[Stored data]
______________________________

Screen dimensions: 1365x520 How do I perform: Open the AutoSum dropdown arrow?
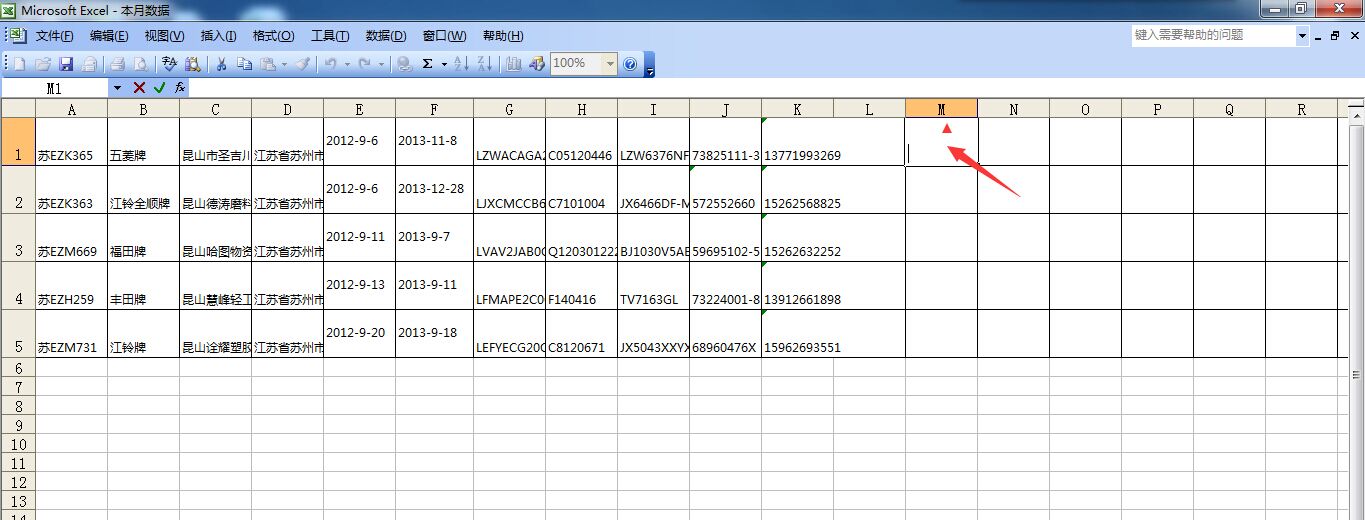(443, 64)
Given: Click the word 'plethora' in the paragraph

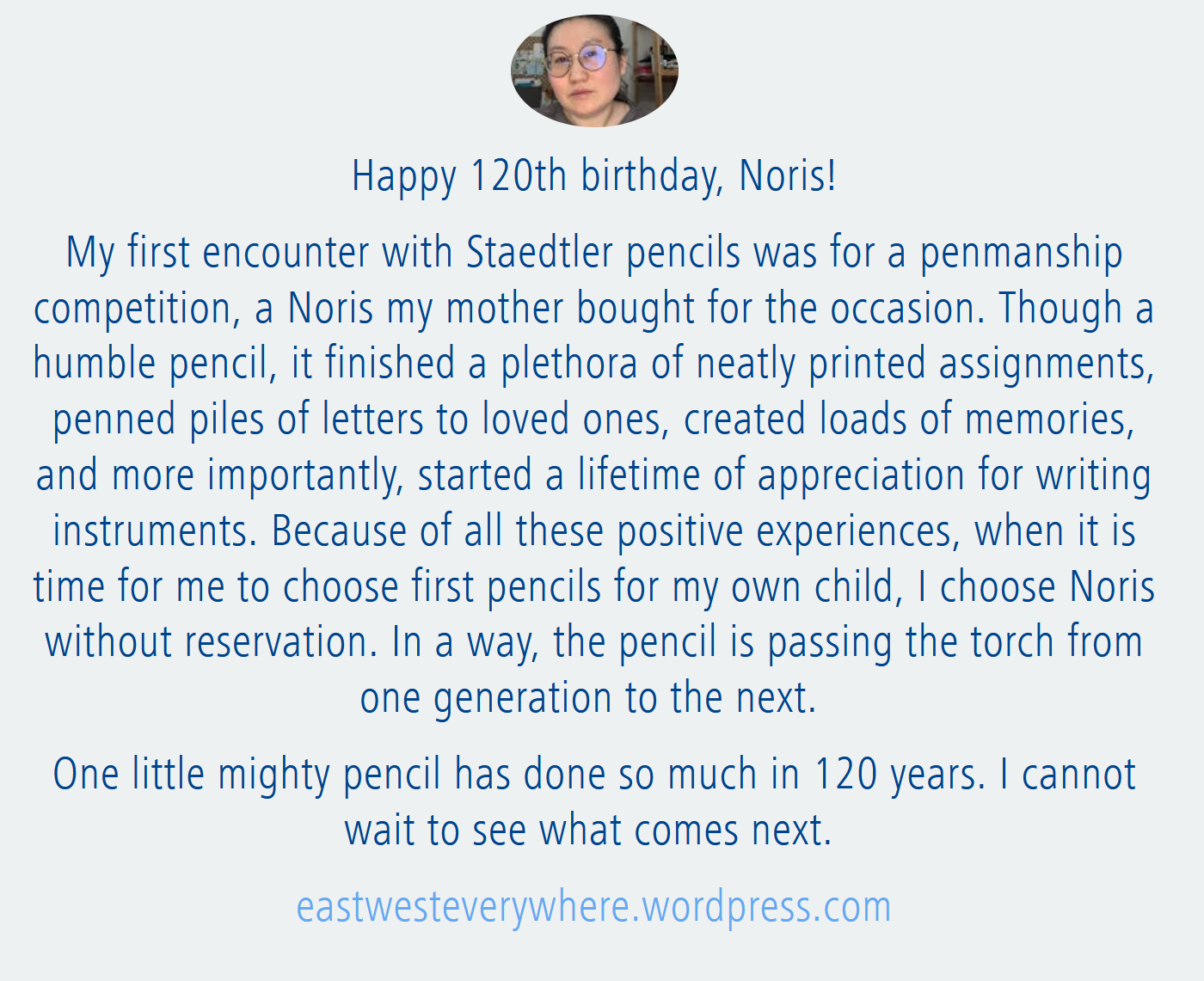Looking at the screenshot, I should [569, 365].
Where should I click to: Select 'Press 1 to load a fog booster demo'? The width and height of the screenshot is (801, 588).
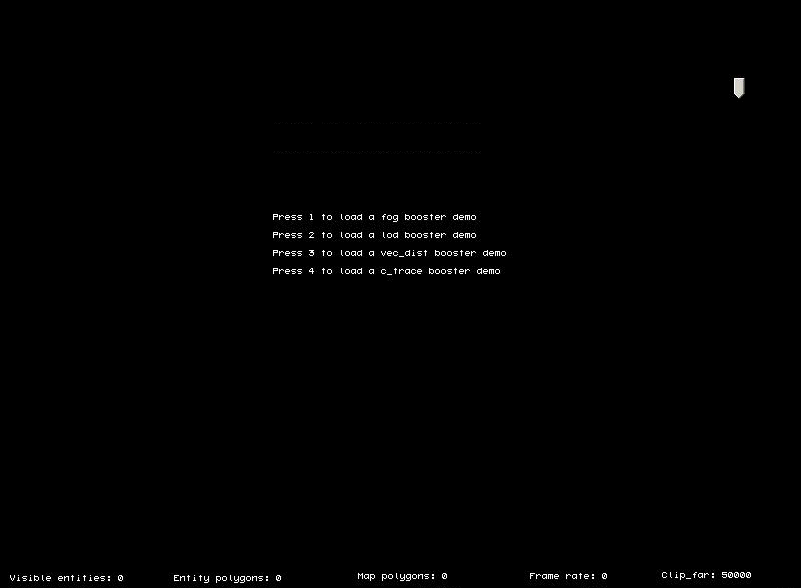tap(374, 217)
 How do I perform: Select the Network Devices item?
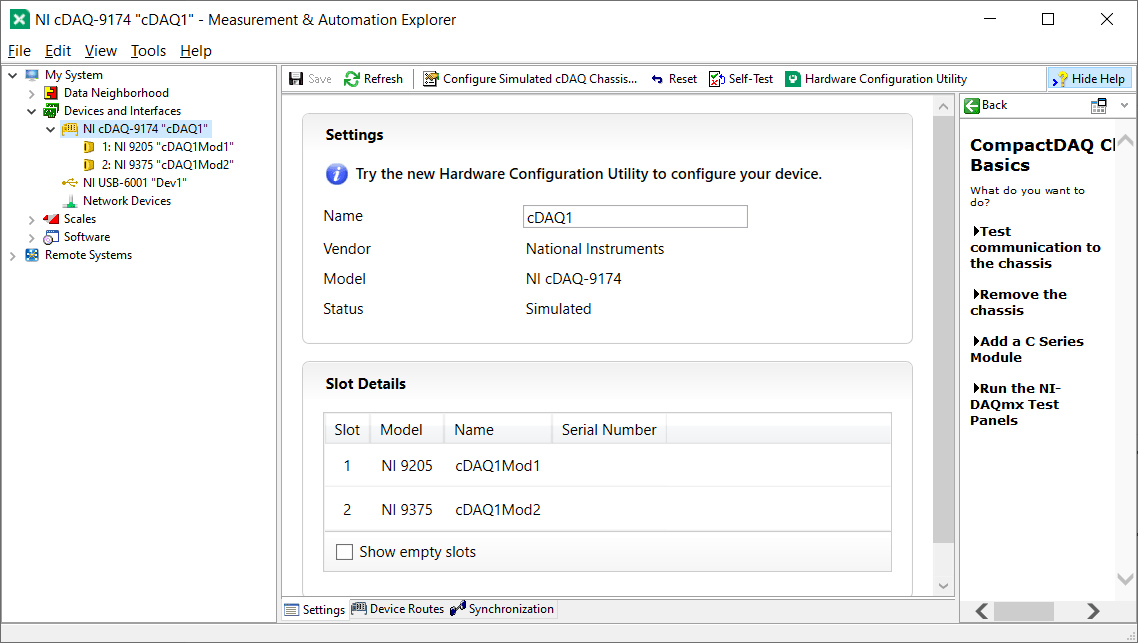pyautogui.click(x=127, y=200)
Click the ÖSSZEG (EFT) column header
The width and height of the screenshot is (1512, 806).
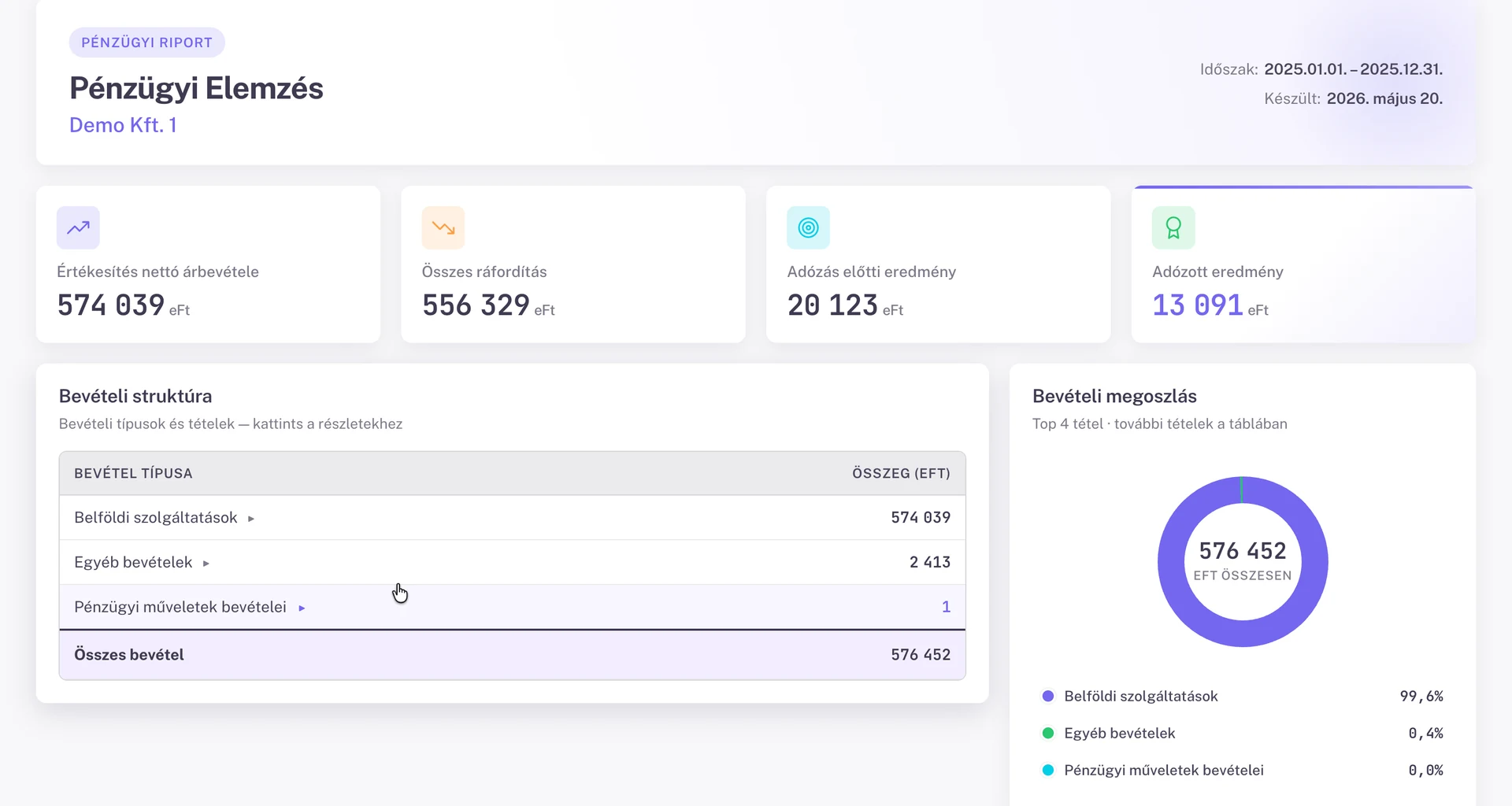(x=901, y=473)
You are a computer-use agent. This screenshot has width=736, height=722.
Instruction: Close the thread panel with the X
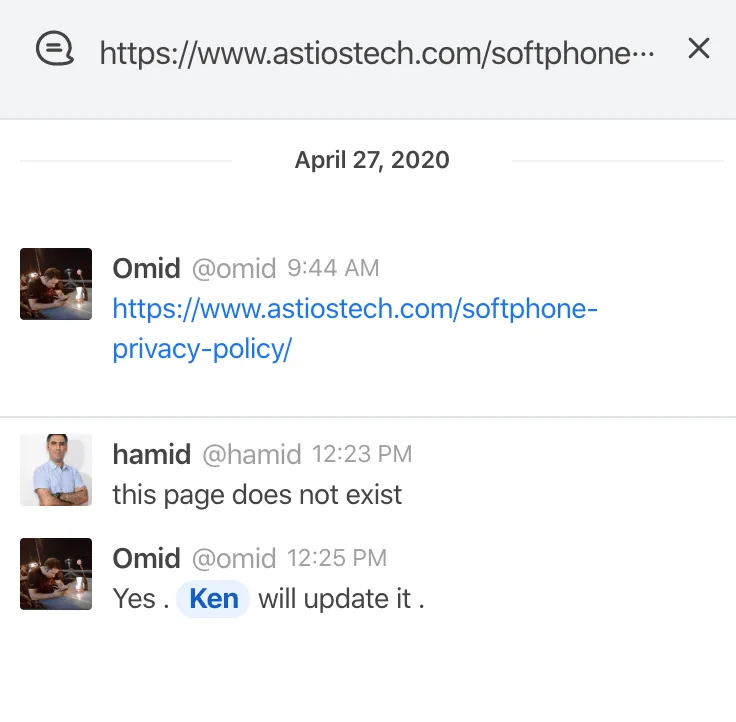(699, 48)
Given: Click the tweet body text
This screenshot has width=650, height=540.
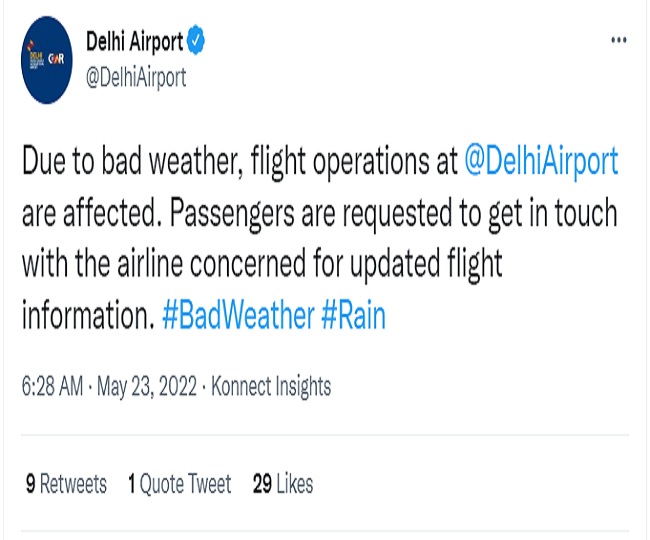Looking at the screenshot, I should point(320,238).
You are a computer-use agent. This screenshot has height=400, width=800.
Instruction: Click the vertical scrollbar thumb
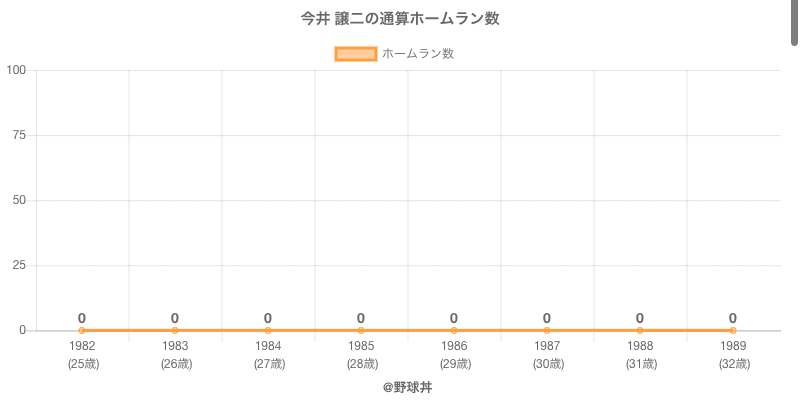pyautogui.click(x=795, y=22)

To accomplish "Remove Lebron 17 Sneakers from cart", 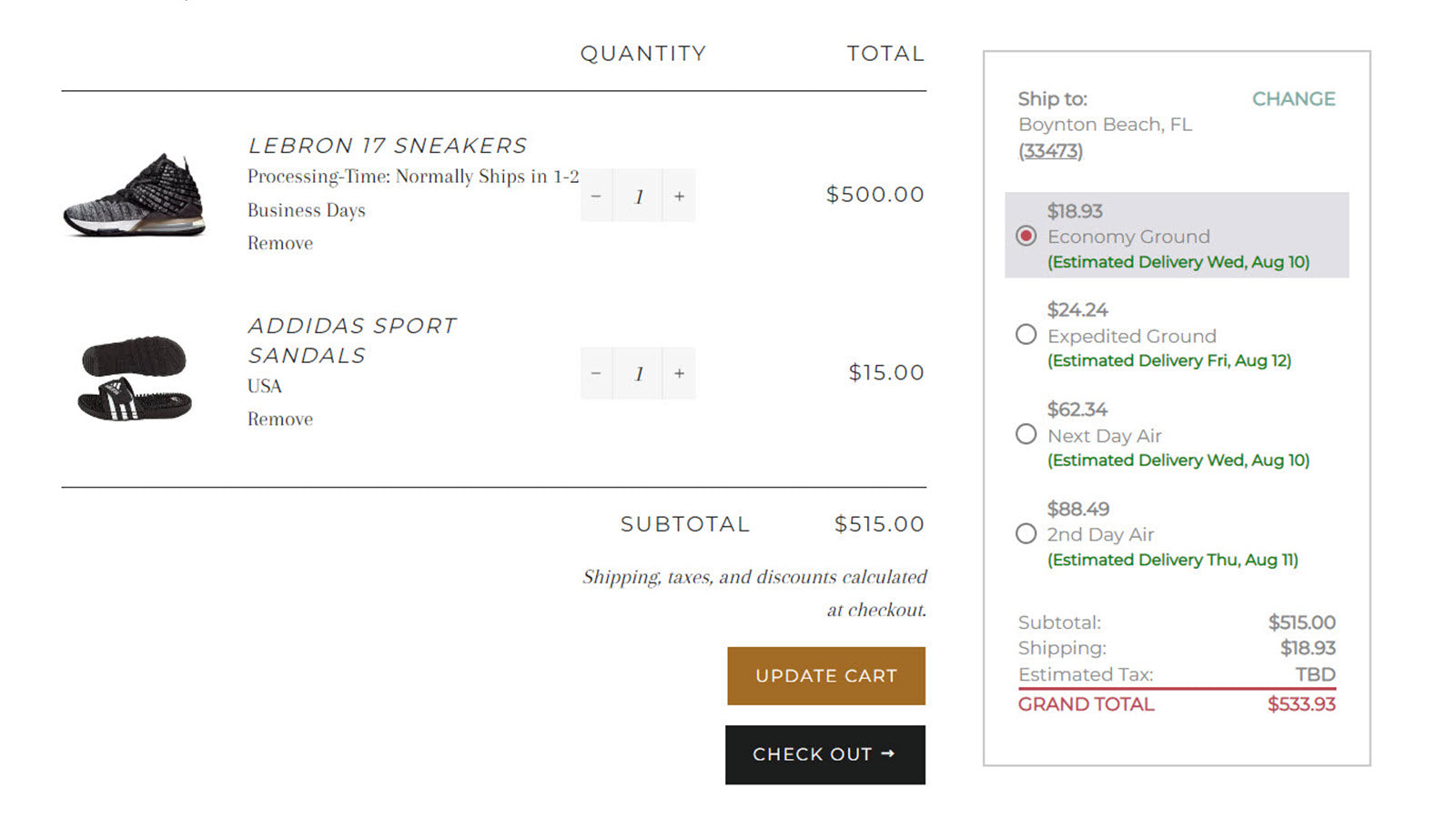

______________________________

◆ What the task requires: Exactness is what counts here: copy each entry as given and omit its pictures.

◆ Output of the exercise:
Screen dimensions: 1365x520 How do I perform: Open the AutoSum dropdown arrow?
(443, 64)
Given: Click the word 'plethora' in the paragraph

Looking at the screenshot, I should [569, 365].
Where should I click to: Select 'Press 1 to load a fog booster demo'? The width and height of the screenshot is (801, 588).
tap(374, 217)
 How do I perform: Select the Network Devices item?
pyautogui.click(x=127, y=200)
Click the ÖSSZEG (EFT) column header
The width and height of the screenshot is (1512, 806).
(x=901, y=473)
You are a computer-use agent. This screenshot has width=736, height=722.
Instruction: Close the thread panel with the X
(699, 48)
Given: Click the tweet body text
This screenshot has width=650, height=540.
Looking at the screenshot, I should point(320,238).
You are a computer-use agent. This screenshot has height=400, width=800.
Instruction: Click the vertical scrollbar thumb
pyautogui.click(x=795, y=22)

To accomplish "Remove Lebron 17 Sneakers from cart", 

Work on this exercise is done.